16. Baseline + FSpace-MLP: Append the 48 Features resulting from the MLP to the 105 original features in the baseline experiment. Retrain CRF.
17. Baseline + FSpace-MLP + Fspace: To experiment 16, append the features from experiment 14 (50dims).
18. Fspace, scaled: Normalize the variation among the features derived from the SVD fspace. Train CRF and decode.
19. Fspace, scaled to MLP: Scale the F-space output, then retrain the phone MLP, then train CRF and decode.
20. Fspace, full svd: Instead of averaging the 105 features over the phones, take the SVD of the entire space - all MLP derived frames. Again, reduce the resulting matrices to 50 dimensions. The left matrix is 50x105, so do the fspace (non-cosine) experiments with this new SVD matrix. Train CRF and decode.
21. Fspace, phonological feature MLPs: Using the 105x145 matrix for SVD, derive the fspace version of the data. Retrain each of the 8 phon. feature class MLPs, combine for 44 features, train CRF and decode.
22. FSpace, Full SVD, to MLP to CRF: Using the features generated by reducing the SVD on the entire data matrix, train the 48-phone MLP. Use the output to train a CRF.
23. FspaceMLP48 + FspaceMLP44 to CRF: Combine the 48 phone features from experiment 15 with the 44 phonological features from experiment 21, retrain CRF and decode.
24. FspaceML48 + FspaceMLP44 + Baseline: Combine the 105 posteriors of the baseline to the features in experiment 23. Retrain CRF and decode.
25. Fspace, triphone SVD: For each triphone exhibited in the training set, if it shows up in more than 100 frames, get the average activation for each feature over all frames labeled with that triphone. This gives a 2598x105 matrix. Transpose, do SVD, use Fspace projection of 105 posteriors as input to CRF.
26. MLP48+MLP44+Fspace50: Take the features that result from training the phone-MLP (48) and the phone-feature-MLP (44) on the fspace features. Append them to the 50 fspace features. Train the CRF and decode.
27. Triphone Fspace to 100 + Baseline: Take the features derived from reducing the triphone fspace to 100 dimensions. Append to these features the 105 (non-SVD) baseline features.
28. 4space- 44pos,61pos,44lin,61lin: Use the PARAFAC2 algorithm. Start with 4 matrices representing the average activations from posterior or linear outputs over 145 phone states. Each type of activation in its own matrix, slab of a 3D matrix. Use PARAFAC2 to reduce the 145 to 50 (this is opposite how the other experiments worked, but makes sense in this context (?)). Each slab is reduced separately, but in a way contigent upon the other slabs. Multiply each slab by H, which is like S. Project the frames of the original data onto the appropriate slab to get 50 features per frame. Append the projections to get 200 features per frame.

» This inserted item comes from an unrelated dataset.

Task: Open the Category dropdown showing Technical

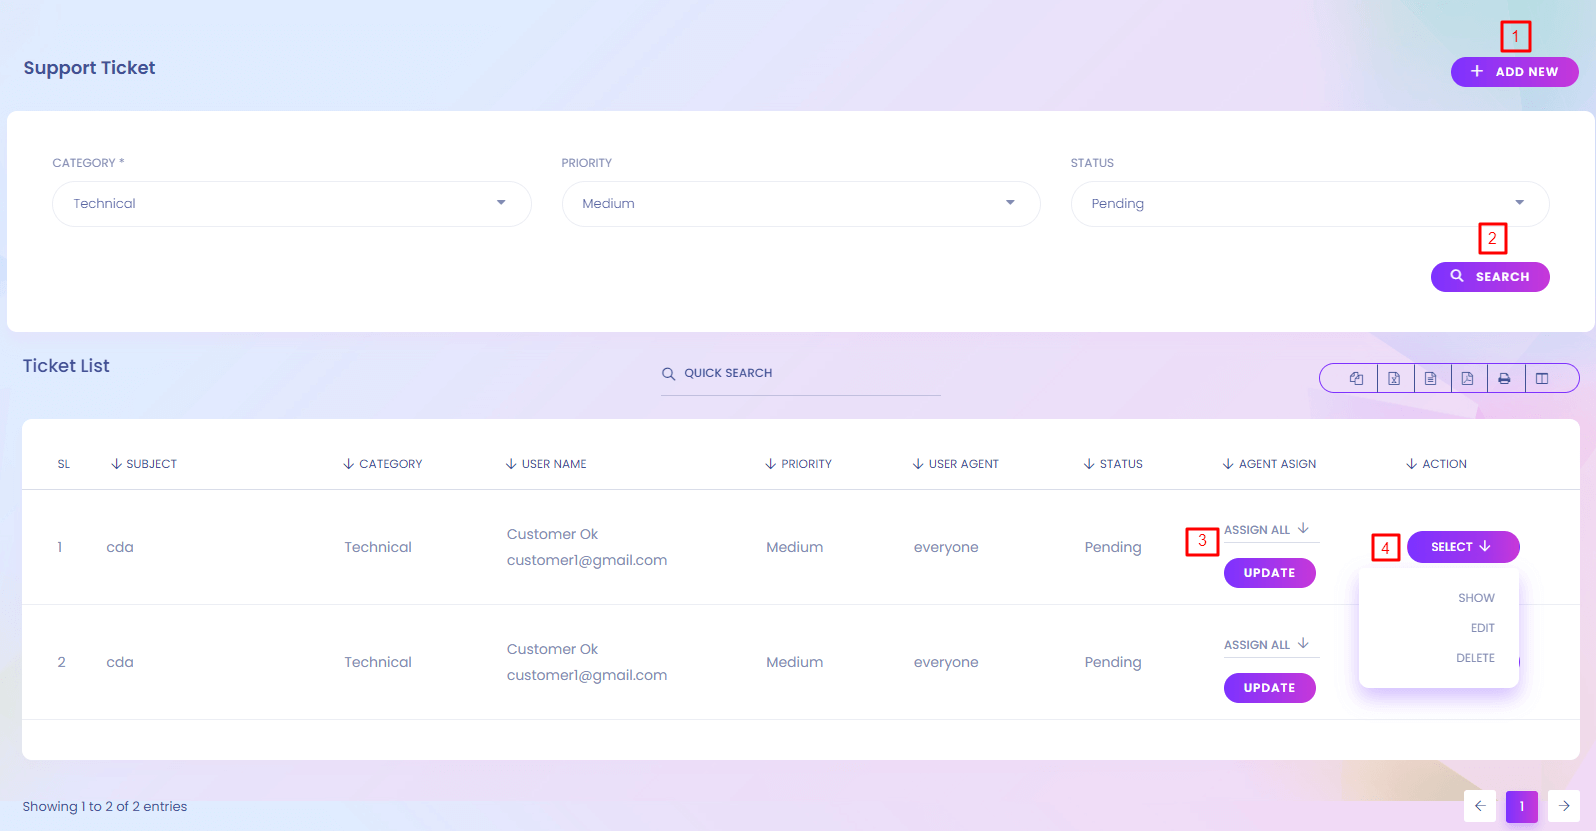Action: (291, 204)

Use norm2vars.pl to scale the features to mean 0, std 1. Train a CRF and decode.
29. Fspace+baseline: Reduce the 105x145 SVD to 105x50. Project the frames into the 50dim Fspace (exp 14). Append to these features the 105 baseline features. Train CRF and decode.

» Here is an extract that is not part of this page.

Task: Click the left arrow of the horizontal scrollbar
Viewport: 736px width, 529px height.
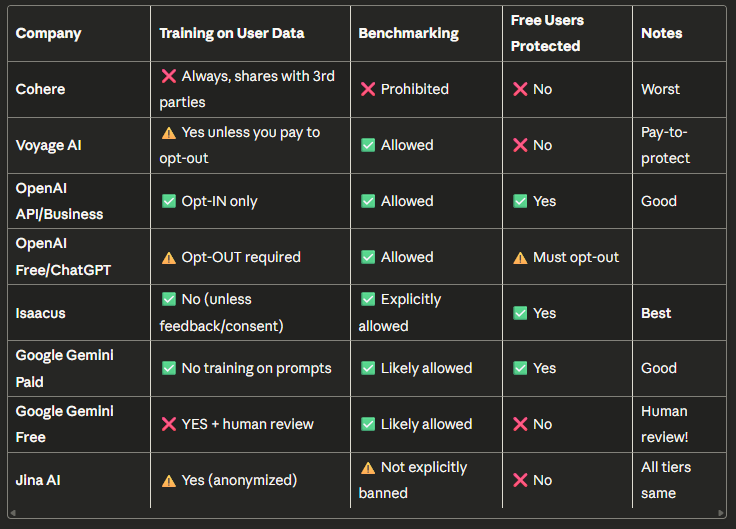Action: point(13,513)
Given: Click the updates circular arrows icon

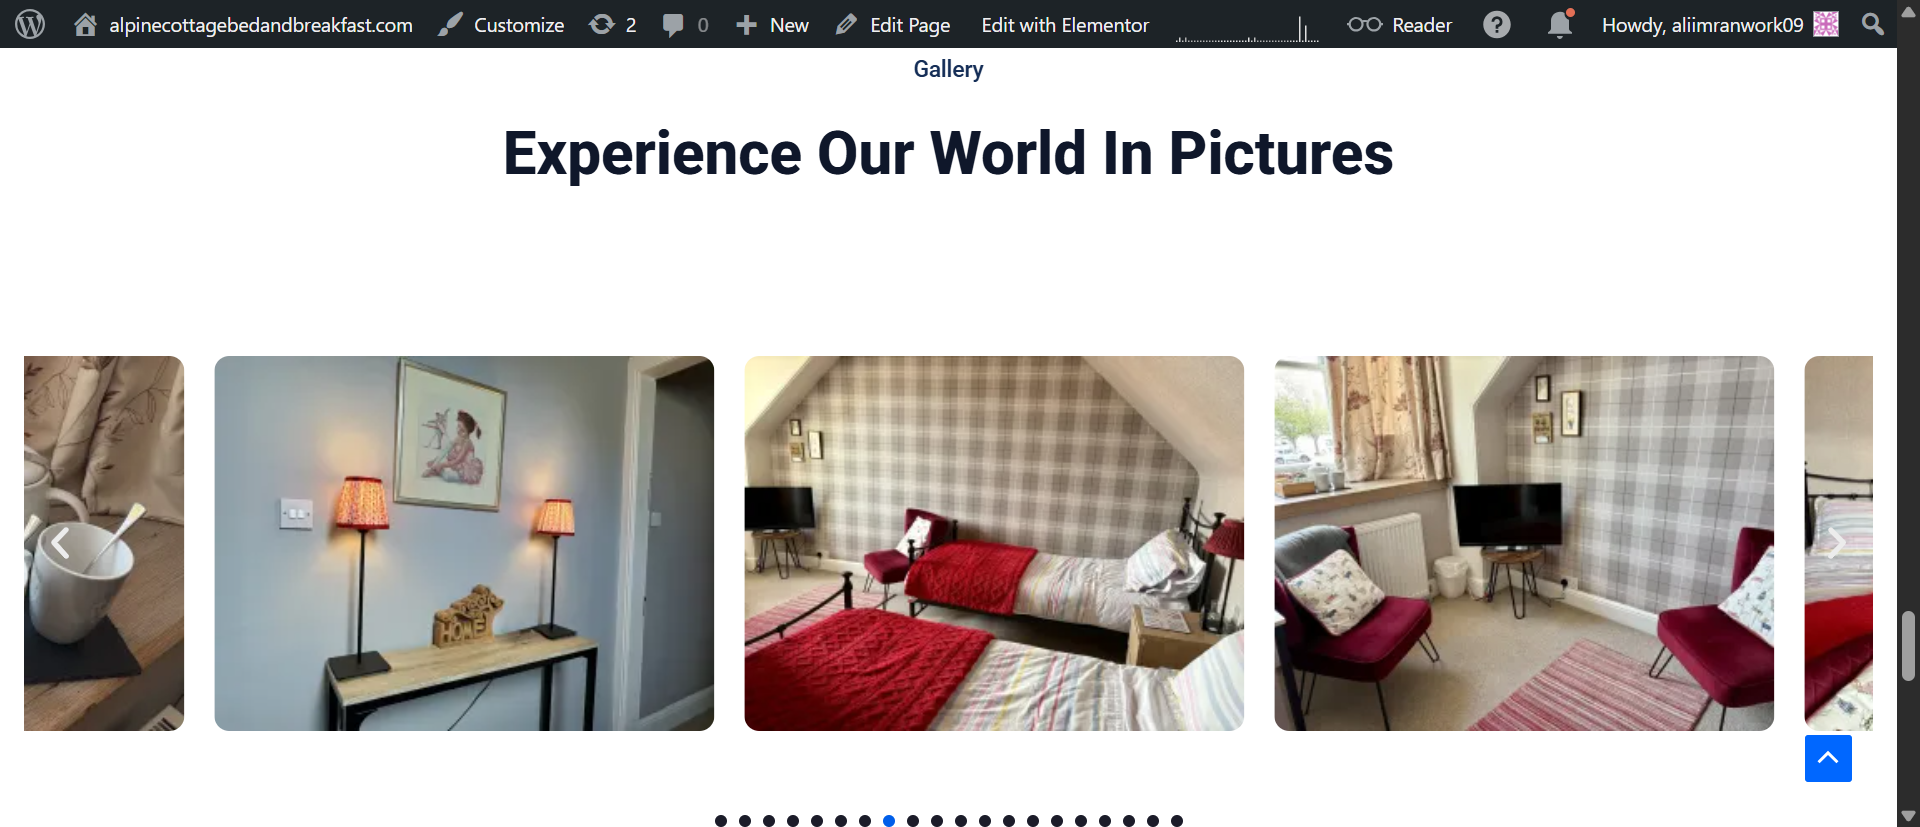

32. Posteriors to KLT to CRF. Do a KL transform over the training data. Warp the training and test pfiles by the klt stats. Train the CRF and decode.
32a. Avg Posteriors to KLT to CRF. Since we took SVD over the averages, not the whole, do KLT over the averages, then warp the train and test data, then train the CRF.
33. Posteriors to KLT to MLP to CRF. Do a KL transform over the training data. Warp the training and test pfiles by the klt stats. Train a 48-output MLP over the KLT data. Train the CRF on the MLP outputs.
33a. Avg Posteriors to KLT to MLP to CRF. Do a KL transform over the averages of the training data. Warp the training and test pfiles by the klt stats. Train a 48-output MLP over the KLT data. Train the CRF on the MLP outputs.